Sadly, Mient implies that all three options are simultaneously true--a cruel joke that betrays the filmmaker/audience contract ("We promise to take your film seriously if you promise not to needlessly jerk us around").
Paul's House should have been a half-hour silent film. Mient could have said everything he needed to say in a short-form piece, as well as enhanced Avis' performance by only showing half of it. A near-perfect expression of what this film might have been can be seen in this fifty-seven-second trailer. The full feature only hints at that level of selectivity, and I'm sure that if Mient had workshopped the movie (or workshopped it more heavily), he would've had a minor masterpiece rather than a misfire.
Getting back to my original point, Paul's House is the kind of early, experimental film that David Letterman might dig up to embarrass Martin Scorsese. Not that Mient has anything to be embarrassed about. This film is an intermittently promising sketch that suggests its creator has better things within him that will manifest down the road. Unlike stand-up comedy and theatre, film is a static medium; unless you're George Lucas, endlessly toying with and re-releasing old material, chances are you will only get one shot to impress or disappoint an audience--so every project that's made available for public display counts, big-time. Mient needs more practice* and more outside opinions at each stage before creating something that deserves to be let out of the basement.

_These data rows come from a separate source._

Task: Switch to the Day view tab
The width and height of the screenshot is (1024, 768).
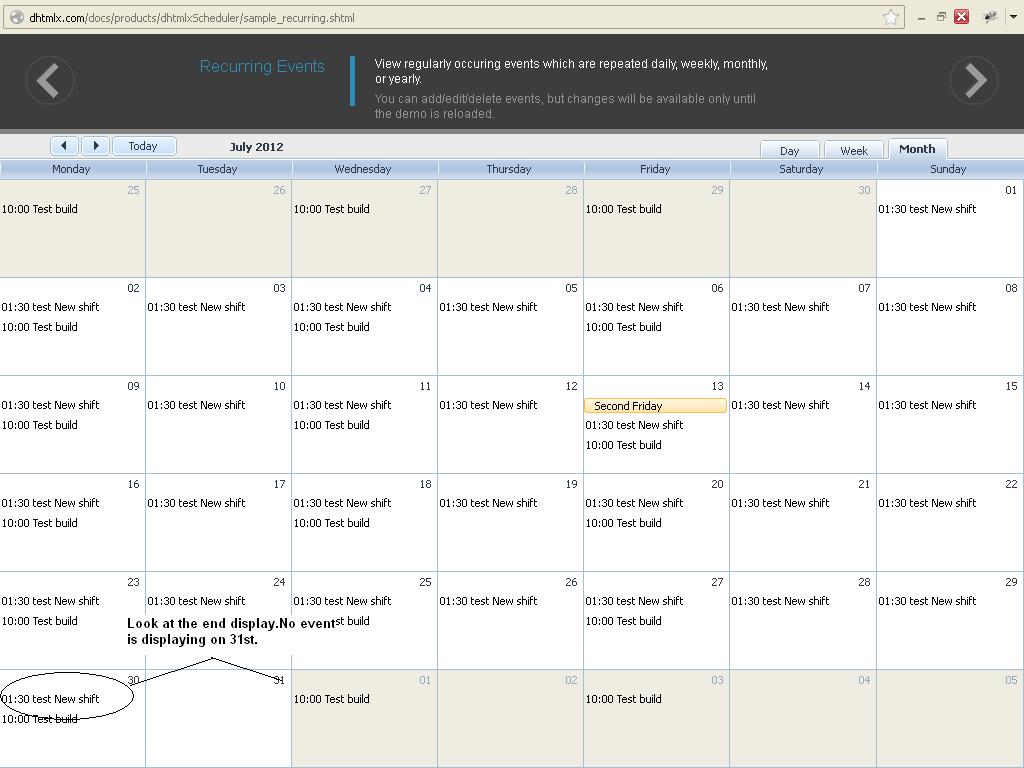Action: [789, 150]
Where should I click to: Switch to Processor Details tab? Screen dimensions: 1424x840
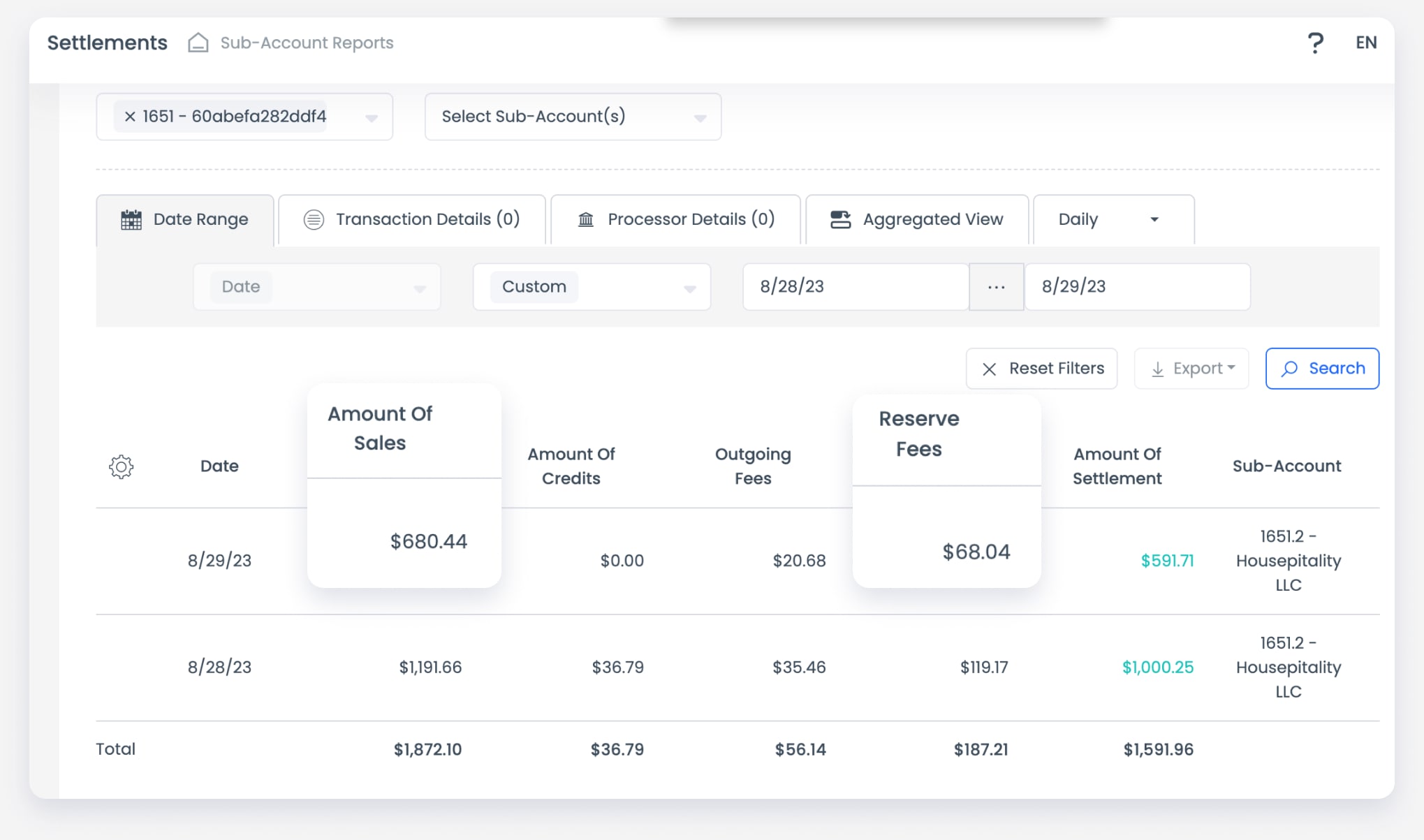tap(690, 220)
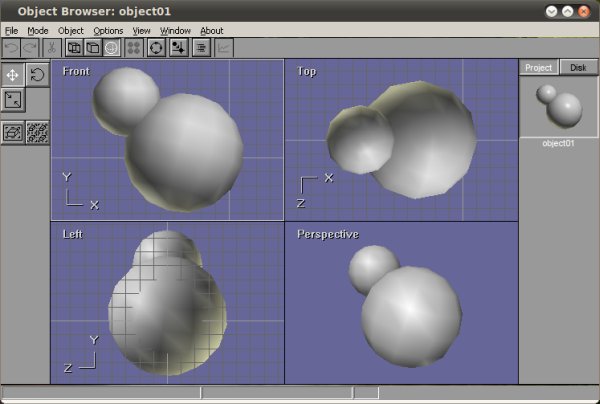Open the File menu
This screenshot has width=600, height=404.
(x=11, y=31)
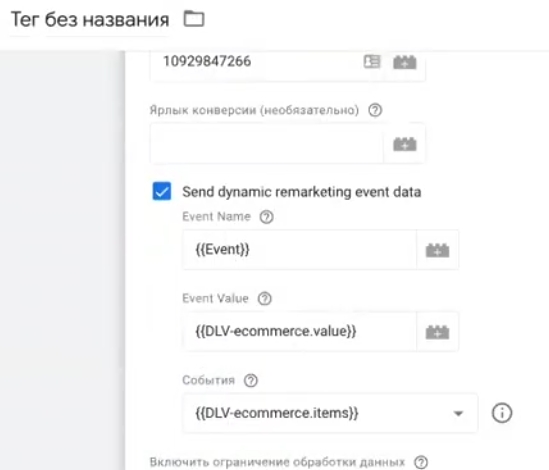This screenshot has height=470, width=549.
Task: Click the variable picker for conversion ID 10929847266
Action: pyautogui.click(x=405, y=62)
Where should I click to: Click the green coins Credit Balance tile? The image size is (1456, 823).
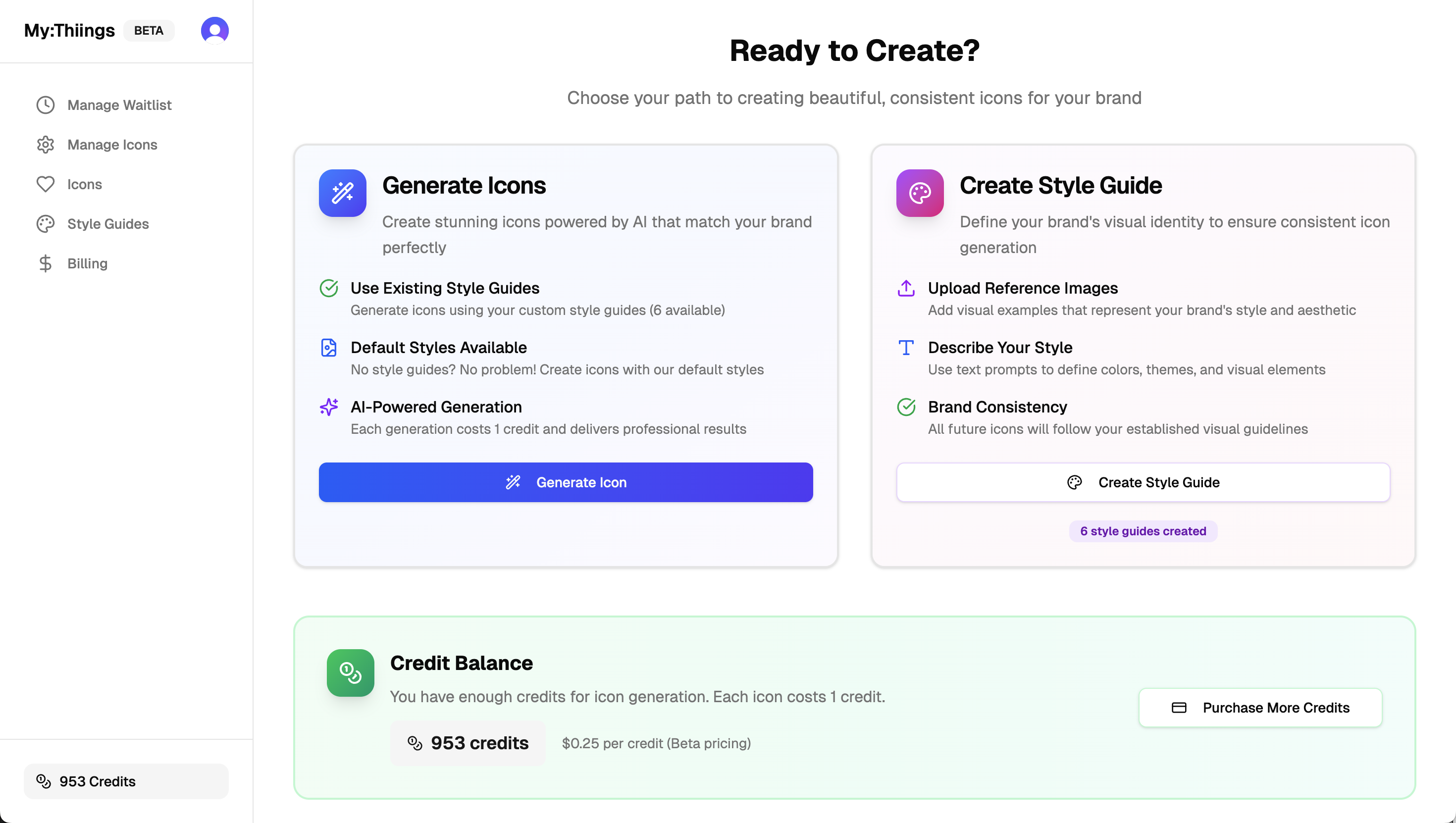351,672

*Case in point: the opening and closing titles on Paul's House look like they were created in 1995. The dual arts of font-work and transitions are never more appreciated than when they're executed poorly. I couldn't focus on the establishing shots of the house because I was so distracted by the inconsistent typefaces, colors, and strokes, as well as the weird swipes and out-of-proportion text. And though it's on the way out, proper grammar is not dead yet--apostrophes are critical in letting people know you care.